If your data is linearly separable, perceptron will find you a separating hyperplane.

But what if my data isn’t linearly separable?

  • perceptron will find a hyperplane that makes some errors
  • what about a hyperplane that makes a minimal amount of errors?

Minimum Error Hyperplane

The error of a linear model \((\mathbf{w}, b)\) for an instance \((\mathbf{x_n}, y_n)\) is:

\[\mathbf{1} [y_n (\mathbf{w} \cdot \mathbf{x_n} + b) \leq 0]\]

where \(\mathbf{1}\) is an indicator function that returns 1 on incorrect prediction and 0 on correct (0-1 loss)

Based on this, we can make an objective to minimize the minimum error hyperplane:

\[\min_{\mathbf{w}, b} \sum_n \mathbf{1} [y_n (\mathbf{w} \cdot \mathbf{x_n} + b) \leq 0]\]

This is ERM: empirical risk minimization.

But there are problems:

  • the loss fcn is not convex
  • not differentiable

Alternatives to 0-1 Loss

We need to find an upper-bound to 0-1 loss that is convex, so that minimization is easy.
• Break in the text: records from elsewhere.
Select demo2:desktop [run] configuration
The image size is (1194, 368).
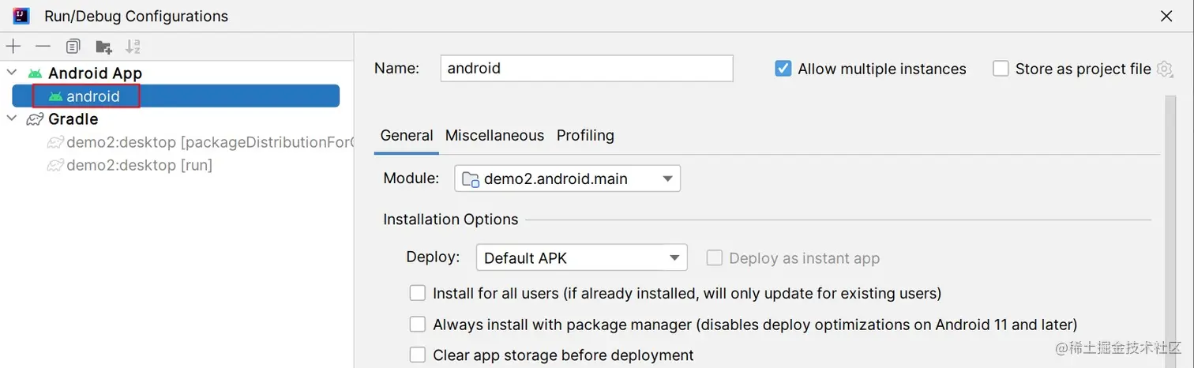point(139,165)
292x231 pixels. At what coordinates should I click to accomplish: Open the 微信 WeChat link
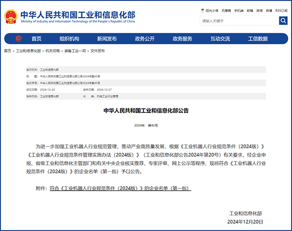(259, 10)
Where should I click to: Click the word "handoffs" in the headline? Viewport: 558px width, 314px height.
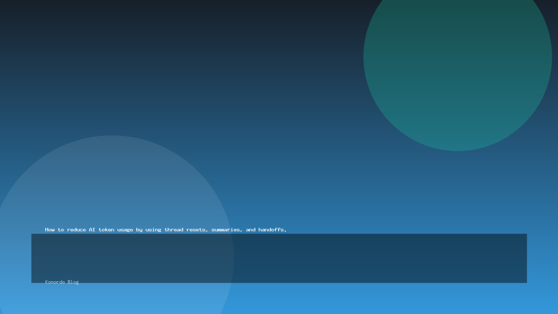coord(272,229)

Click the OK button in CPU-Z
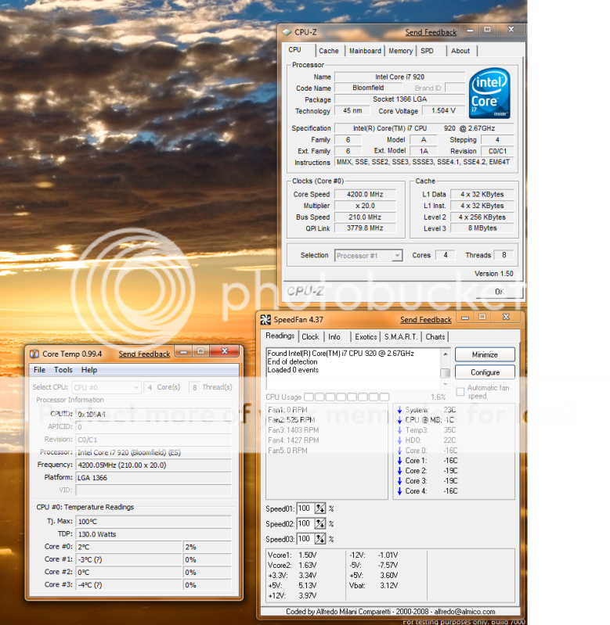[499, 291]
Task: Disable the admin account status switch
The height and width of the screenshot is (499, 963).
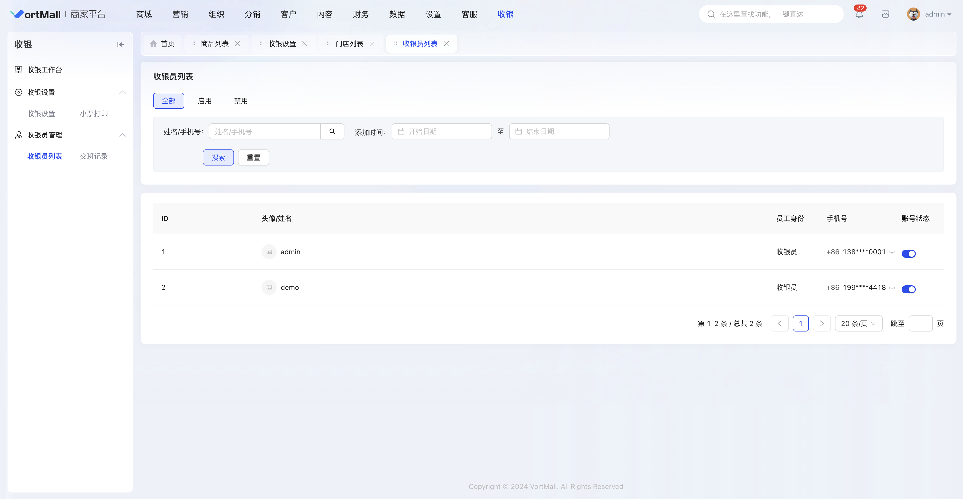Action: coord(908,254)
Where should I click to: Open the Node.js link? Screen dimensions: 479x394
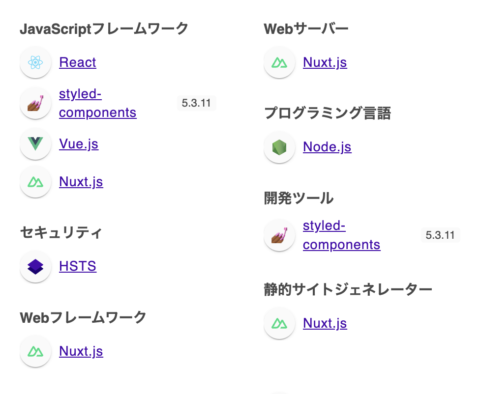pos(327,147)

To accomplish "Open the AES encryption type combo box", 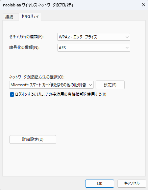I will point(94,48).
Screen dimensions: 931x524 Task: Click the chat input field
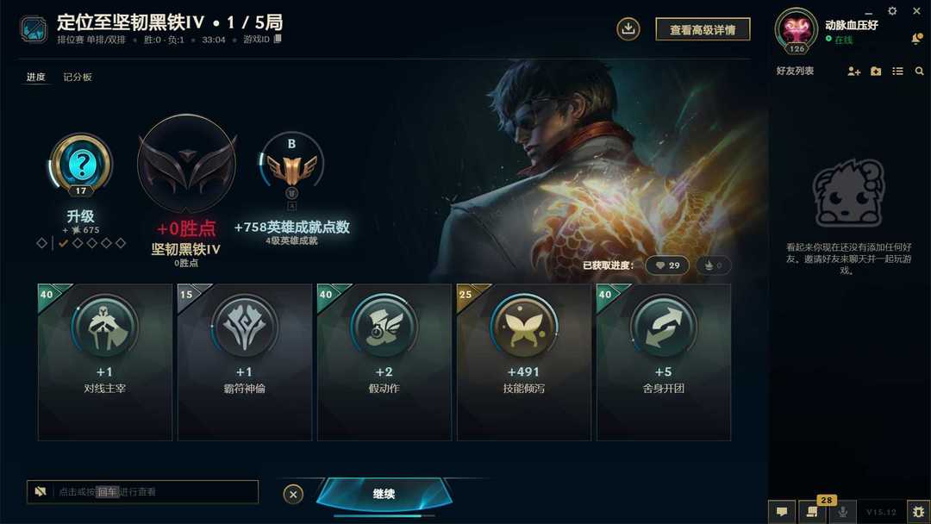142,491
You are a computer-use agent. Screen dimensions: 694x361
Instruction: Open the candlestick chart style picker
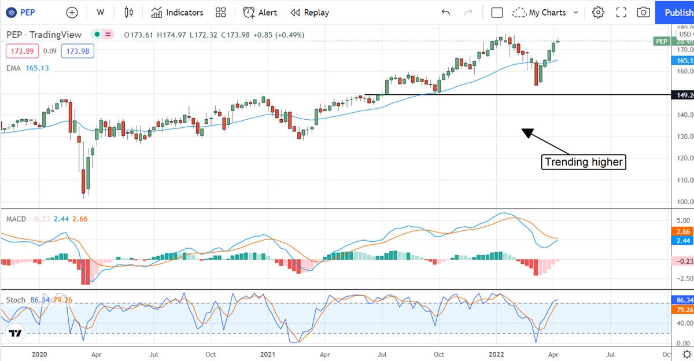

Also, minimizing the upper bound of the objective pushes down the real objective.

Given \(y, a\) (label, activation):

  • 0/1: \(l^{(0/1)}(y, a) = 1[ya \leq 0]\)
  • hinge: \(l^{(hin)}(y, a) = \max\{0, 1-ya\}\)
  • logistic: \(l^{(log)}(y, a) = \frac{1}{\log 2} \log(1 + \exp[-ya])\)
  • exponential: \(l^{(exp)}(y, a) = \exp[-ya]\)

These are all convex functions and can be minimized using SGD - except for hinge loss at point 1.

Sub-gradient Descent

How do we minimize a non-differentiable function?

  • apply GD anyway, where it exists
  • at non-diff points, use a sub-gradient
  • sub-gradient of \(f(z)\) at a point \(z'\) is the set of all lines that touch \(f(z)\) at \(z'\) but lie below \(f(z)\)
  • at diff points, the sub gradient is the gradient